On the other hand, our data suggested that PedsQL™ GCIS might not be able to accurately evaluate QOL in IH patients alone. Hence, disease-specific instrument should be used to evaluate the QOL in IH patients as well. Our study showed Chinese version of IH-QOL can be completed smoothly with few questions by most of parents. The internal reliability for the IH-QOL summary and subscales scores was excellent, with a high degree of internal consistency among all item scores. In addition, our study found that IH-QOL was significantly correlated with GCIS and FIM. These findings are exciting, suggesting that these instruments can be used in combination. The data from these standardized instruments can provide more information than when they are used alone.

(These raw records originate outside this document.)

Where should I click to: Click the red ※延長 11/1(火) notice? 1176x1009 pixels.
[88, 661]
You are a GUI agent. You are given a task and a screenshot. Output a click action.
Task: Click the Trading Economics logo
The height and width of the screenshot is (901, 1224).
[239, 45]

In keeping with the previous studies, our multiple step-wise regression analyses demonstrated that hemangioma location and size were related to QOL [6, 8]. Remarkably, hemangioma location was the only factor influencing the total scores of all three instruments. We found that patient with IH in craniofacial and neck area had lower IH-QOL score than those with IH in trunk, diaper area or extremities. This finding is not surprising given craniofacial and neck hemangiomas are visible and carry a high risk of residua scar than in other sites [28]. Many craniofacial and neck lesions can leave residual scars, which may have life-long effects [29]. In addition, we found that when hemangioma size was >2 cm2, the IH-QOL total score decreased significantly. Therefore, for craniofacial and neck hemangioms with size >2 cm2, early intervention may be justified to potentially arrest the growth of the lesion, and avoid psychosocial concerns [30]. The introduction of relatively safer topical agents (e.g., timolol) now allows earlier and easier intervention in appropriate cases [31,32,33].

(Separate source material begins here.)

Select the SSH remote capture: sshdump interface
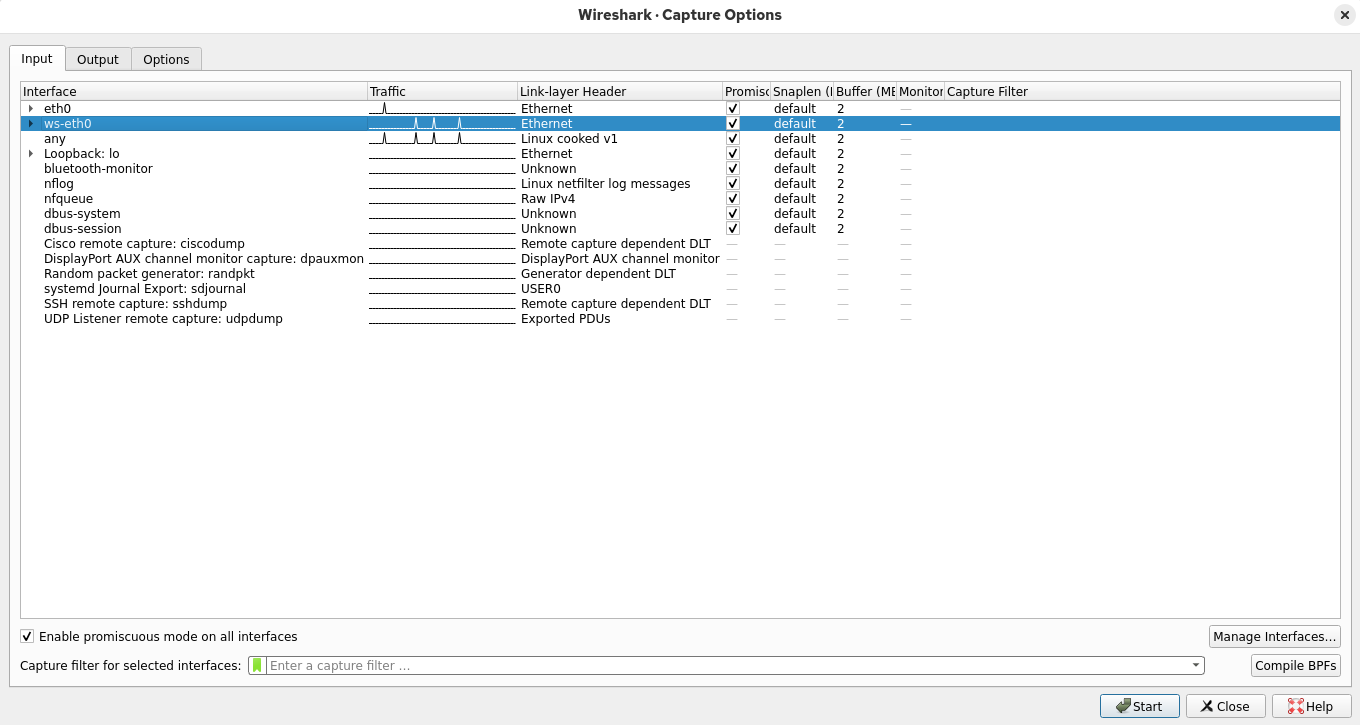 [x=135, y=304]
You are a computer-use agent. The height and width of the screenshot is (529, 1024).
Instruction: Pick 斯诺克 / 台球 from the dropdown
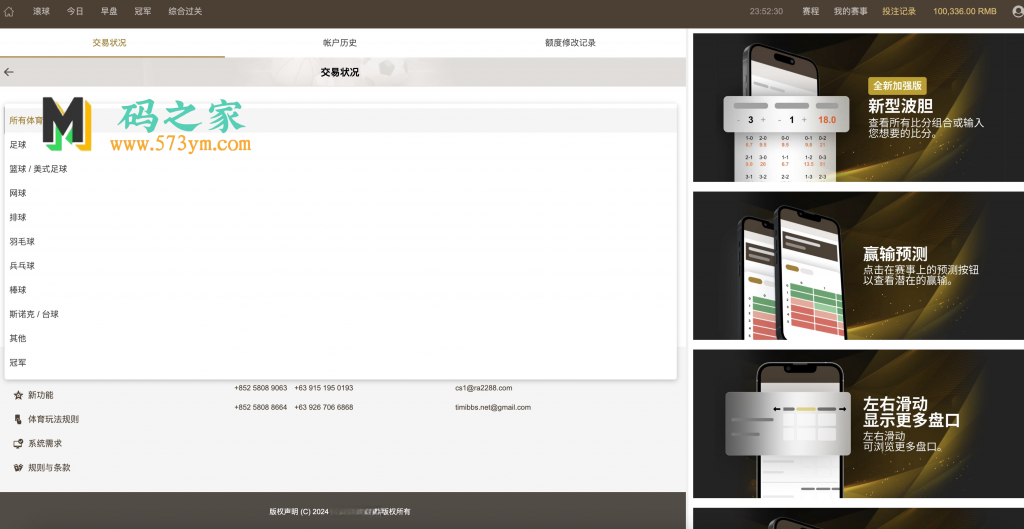[x=34, y=314]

It is noteworthy that parents with higher education level reported significantly higher QOL values. Currently, accurate information for IH is disseminated widely via the Internet. Conceptually, parents with higher education levels may spend more time learning hemangioma characteristics by themselves. This finding is interesting, indicating that parents who worry about the QOL of their child can be reassured. In contrast, parents with lower education levels may have poor knowledge of IH. This in turn, causes the heightened anxiety even for those IHs that are unlikely to cause complication or leave scarring. On the other hand, clinician may wish to counsel the parents regarding the changes of IH, such as rapid growth, infection or ulceration, and to establish with the parents a means to see the child on short notice if such changes are observed [30, 34]. Furthermore, parental attitudes and beliefs are critical factors in treatment selection, more so in elective cases [2]. Thus, parental education on IH will not only directly improve the QOL, but may also indirectly improve QOL by preventing functional and/or cosmetic complications via early referral and timely intervention during the ‘watchful waiting’ period.

Conclusion

In conclusion, this study emphasizes that IH can influence the QOL in young patients and their parents. Our results demonstrate that PedsQL GCIS may not be sufficient to evaluate QOL in children with IH alone. IH-QOL, with excellent internal reliability, is significantly associated with the PedsQL GCIS and FIM. In addition, our study provides novel findings that children’s age, hemangioma location and size, and parents’ education level are important risk factors for poor QOL in patients and their parents.